(Stored items)
────────────────
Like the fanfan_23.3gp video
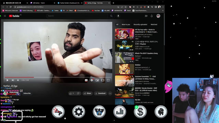The height and width of the screenshot is (123, 219). (x=72, y=93)
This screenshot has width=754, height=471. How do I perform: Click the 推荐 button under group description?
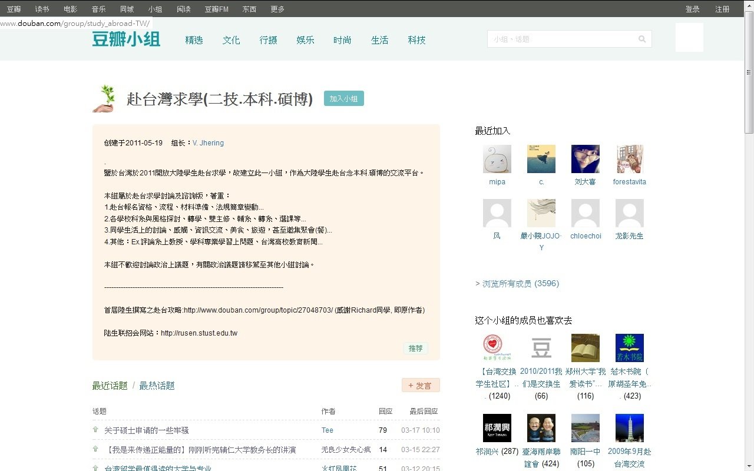click(x=415, y=349)
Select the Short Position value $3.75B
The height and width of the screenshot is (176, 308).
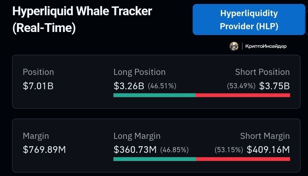[274, 86]
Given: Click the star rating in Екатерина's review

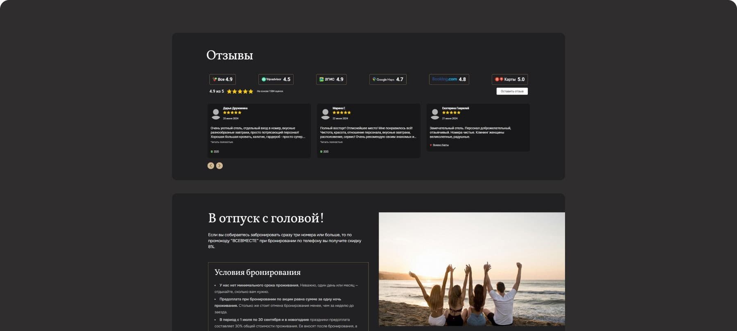Looking at the screenshot, I should point(451,112).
────────────────
Output every entry word for word, but omit the pictures.

Like the fanfan_23.3gp video
The height and width of the screenshot is (123, 219). (x=72, y=93)
This screenshot has width=754, height=471. How do I perform: Click the 推荐 button under group description?
click(x=415, y=349)
Select the Short Position value $3.75B
The height and width of the screenshot is (176, 308).
[274, 86]
Given: Click the star rating in Екатерина's review

Looking at the screenshot, I should point(451,112).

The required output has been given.